> _Exercise objective_
In the records below, copy out word for word the lines from the one containing "Screen dimensions: 746x588" through the one containing "(1047, 227)", including both of those lines.

Click-target data
•••••
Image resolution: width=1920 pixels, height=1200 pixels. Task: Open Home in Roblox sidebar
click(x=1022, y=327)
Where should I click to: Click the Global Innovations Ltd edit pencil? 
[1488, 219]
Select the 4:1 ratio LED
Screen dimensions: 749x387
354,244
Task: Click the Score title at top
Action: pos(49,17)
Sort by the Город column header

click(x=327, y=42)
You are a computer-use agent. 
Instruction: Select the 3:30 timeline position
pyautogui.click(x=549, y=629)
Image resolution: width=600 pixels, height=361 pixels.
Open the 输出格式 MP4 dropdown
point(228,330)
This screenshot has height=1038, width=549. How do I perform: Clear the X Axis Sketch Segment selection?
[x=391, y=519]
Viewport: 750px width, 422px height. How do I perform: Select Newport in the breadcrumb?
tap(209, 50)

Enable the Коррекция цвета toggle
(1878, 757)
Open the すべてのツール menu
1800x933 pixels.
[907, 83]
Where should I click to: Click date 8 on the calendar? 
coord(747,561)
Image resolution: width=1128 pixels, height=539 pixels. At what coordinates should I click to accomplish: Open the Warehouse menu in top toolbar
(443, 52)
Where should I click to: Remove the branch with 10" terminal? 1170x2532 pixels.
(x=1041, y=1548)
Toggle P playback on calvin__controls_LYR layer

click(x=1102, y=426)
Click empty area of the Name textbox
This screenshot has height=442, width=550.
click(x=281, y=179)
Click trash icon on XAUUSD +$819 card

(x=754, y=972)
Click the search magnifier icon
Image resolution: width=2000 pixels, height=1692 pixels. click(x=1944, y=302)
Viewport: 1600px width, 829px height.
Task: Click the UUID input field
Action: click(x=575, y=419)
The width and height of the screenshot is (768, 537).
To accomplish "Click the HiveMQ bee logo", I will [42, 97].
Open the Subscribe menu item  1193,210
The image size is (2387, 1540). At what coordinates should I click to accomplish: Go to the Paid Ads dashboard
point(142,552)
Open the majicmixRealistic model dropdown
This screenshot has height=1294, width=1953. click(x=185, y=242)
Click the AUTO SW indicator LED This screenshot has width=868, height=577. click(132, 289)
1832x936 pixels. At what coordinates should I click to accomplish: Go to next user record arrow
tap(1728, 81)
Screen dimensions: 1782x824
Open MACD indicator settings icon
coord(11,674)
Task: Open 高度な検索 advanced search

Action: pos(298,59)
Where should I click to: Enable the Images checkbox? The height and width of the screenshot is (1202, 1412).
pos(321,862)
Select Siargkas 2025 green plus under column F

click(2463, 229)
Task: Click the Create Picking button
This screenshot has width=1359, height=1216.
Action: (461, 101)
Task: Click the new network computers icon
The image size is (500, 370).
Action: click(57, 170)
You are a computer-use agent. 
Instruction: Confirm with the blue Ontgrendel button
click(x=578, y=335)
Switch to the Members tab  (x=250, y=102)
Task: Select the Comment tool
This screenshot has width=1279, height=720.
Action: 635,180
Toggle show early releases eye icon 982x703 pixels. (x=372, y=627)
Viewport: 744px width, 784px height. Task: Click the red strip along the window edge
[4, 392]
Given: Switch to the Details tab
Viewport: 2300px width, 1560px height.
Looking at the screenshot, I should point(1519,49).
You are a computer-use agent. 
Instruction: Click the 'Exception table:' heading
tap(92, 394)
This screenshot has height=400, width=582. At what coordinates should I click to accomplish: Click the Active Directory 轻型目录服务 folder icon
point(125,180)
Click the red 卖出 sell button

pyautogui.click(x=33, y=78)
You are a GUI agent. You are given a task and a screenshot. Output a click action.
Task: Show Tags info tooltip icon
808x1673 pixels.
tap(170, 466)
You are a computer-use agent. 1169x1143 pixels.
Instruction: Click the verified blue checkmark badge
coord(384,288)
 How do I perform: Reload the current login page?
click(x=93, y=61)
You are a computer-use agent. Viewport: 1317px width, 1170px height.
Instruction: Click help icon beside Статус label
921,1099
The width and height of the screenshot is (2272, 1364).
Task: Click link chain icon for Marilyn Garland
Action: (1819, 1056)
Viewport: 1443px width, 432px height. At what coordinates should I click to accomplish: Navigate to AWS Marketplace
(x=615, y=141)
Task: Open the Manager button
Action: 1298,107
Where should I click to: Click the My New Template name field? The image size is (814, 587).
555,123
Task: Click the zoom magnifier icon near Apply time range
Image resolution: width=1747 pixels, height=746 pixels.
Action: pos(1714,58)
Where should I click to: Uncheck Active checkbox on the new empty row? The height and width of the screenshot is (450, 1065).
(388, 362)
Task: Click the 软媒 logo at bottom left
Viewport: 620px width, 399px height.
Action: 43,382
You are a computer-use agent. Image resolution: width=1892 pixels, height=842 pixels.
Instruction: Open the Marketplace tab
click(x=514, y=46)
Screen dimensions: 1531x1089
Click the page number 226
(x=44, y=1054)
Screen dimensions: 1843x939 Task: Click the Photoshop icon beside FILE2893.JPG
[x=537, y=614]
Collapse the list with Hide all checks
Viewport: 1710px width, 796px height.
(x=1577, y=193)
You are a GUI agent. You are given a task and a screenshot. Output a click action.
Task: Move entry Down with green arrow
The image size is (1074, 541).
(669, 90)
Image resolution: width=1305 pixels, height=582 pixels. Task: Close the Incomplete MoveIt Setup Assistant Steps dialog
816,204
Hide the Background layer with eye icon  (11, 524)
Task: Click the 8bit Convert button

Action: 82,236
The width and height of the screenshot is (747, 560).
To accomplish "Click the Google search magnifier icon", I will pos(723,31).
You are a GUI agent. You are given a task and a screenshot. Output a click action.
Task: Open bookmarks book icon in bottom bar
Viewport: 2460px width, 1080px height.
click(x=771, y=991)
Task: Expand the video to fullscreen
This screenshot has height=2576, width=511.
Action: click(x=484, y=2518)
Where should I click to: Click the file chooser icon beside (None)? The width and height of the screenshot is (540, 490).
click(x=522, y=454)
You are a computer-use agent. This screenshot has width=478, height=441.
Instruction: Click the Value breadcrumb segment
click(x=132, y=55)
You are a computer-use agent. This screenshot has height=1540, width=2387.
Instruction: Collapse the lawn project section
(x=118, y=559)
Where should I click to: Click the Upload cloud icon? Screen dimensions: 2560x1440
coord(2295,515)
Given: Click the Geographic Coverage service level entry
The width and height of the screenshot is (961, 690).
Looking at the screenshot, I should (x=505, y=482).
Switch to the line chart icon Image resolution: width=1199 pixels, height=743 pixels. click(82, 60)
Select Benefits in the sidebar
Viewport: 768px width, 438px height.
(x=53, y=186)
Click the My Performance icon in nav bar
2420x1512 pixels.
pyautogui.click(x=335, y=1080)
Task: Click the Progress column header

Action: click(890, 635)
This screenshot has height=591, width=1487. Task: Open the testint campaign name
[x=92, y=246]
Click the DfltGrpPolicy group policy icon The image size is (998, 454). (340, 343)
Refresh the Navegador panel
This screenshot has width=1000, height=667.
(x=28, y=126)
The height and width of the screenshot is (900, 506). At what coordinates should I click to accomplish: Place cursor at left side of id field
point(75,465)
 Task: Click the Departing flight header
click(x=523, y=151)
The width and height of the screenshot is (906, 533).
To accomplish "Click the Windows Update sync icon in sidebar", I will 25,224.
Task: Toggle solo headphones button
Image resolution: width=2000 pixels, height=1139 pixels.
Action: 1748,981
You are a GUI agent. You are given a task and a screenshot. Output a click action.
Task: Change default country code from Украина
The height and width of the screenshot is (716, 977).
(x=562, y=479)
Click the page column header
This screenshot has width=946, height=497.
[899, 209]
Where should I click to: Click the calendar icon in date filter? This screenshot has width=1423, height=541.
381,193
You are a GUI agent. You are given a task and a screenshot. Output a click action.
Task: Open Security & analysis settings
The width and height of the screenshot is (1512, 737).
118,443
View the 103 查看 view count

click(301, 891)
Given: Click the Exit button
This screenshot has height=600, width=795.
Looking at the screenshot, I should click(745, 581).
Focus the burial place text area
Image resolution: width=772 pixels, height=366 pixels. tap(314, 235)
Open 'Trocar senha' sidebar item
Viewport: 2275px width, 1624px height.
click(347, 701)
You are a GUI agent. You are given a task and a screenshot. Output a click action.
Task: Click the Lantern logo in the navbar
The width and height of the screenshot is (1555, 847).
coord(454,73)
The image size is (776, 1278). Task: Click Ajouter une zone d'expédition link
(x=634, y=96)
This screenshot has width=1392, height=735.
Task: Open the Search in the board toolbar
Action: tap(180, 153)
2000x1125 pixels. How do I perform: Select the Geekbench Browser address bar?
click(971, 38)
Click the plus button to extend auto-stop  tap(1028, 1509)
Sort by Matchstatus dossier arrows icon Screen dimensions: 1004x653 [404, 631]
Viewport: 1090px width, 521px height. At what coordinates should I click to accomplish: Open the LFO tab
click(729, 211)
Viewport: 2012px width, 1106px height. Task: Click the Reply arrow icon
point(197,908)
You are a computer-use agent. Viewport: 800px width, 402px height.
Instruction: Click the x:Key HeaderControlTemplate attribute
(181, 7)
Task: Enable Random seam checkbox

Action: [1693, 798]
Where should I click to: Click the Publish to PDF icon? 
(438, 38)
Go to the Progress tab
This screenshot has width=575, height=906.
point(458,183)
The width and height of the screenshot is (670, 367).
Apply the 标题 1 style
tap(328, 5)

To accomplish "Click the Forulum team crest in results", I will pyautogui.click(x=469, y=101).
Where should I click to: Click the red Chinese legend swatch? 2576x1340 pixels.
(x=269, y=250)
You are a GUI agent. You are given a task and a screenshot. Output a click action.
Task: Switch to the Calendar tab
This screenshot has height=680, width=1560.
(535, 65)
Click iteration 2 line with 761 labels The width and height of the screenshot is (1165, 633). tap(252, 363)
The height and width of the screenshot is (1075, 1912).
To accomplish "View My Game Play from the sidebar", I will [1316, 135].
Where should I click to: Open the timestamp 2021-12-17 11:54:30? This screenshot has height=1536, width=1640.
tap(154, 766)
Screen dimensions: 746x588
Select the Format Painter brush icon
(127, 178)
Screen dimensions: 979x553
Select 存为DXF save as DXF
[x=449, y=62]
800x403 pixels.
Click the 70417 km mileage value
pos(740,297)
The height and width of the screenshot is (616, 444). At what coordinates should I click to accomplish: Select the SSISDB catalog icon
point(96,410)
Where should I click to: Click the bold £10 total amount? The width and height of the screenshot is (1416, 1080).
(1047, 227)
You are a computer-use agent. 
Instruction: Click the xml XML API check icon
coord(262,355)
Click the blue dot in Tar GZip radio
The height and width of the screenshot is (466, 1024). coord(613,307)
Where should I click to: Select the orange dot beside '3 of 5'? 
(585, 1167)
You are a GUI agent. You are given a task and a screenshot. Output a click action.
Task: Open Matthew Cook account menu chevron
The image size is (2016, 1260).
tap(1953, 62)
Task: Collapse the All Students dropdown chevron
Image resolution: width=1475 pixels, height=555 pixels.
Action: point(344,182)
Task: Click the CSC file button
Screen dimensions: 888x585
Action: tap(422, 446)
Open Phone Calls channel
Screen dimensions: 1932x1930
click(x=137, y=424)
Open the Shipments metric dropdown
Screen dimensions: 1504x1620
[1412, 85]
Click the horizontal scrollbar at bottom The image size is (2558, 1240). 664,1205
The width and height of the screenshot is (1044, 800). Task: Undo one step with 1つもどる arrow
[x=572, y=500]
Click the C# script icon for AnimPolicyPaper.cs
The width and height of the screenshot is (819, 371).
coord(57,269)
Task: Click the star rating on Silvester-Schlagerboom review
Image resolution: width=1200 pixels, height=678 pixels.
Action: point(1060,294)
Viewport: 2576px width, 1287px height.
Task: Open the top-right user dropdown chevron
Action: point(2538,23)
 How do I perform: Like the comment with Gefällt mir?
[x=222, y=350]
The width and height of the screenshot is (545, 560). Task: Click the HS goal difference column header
•••••
> _Expected output_
Screen dimensions: 746x588
Select the Format Painter brush icon
(127, 178)
Screen dimensions: 979x553
Select 存为DXF save as DXF
[x=449, y=62]
800x403 pixels.
Click the 70417 km mileage value
pos(740,297)
The height and width of the screenshot is (616, 444). At what coordinates should I click to accomplish: Select the SSISDB catalog icon
point(96,410)
Where should I click to: Click the bold £10 total amount? The width and height of the screenshot is (1416, 1080).
(1047, 227)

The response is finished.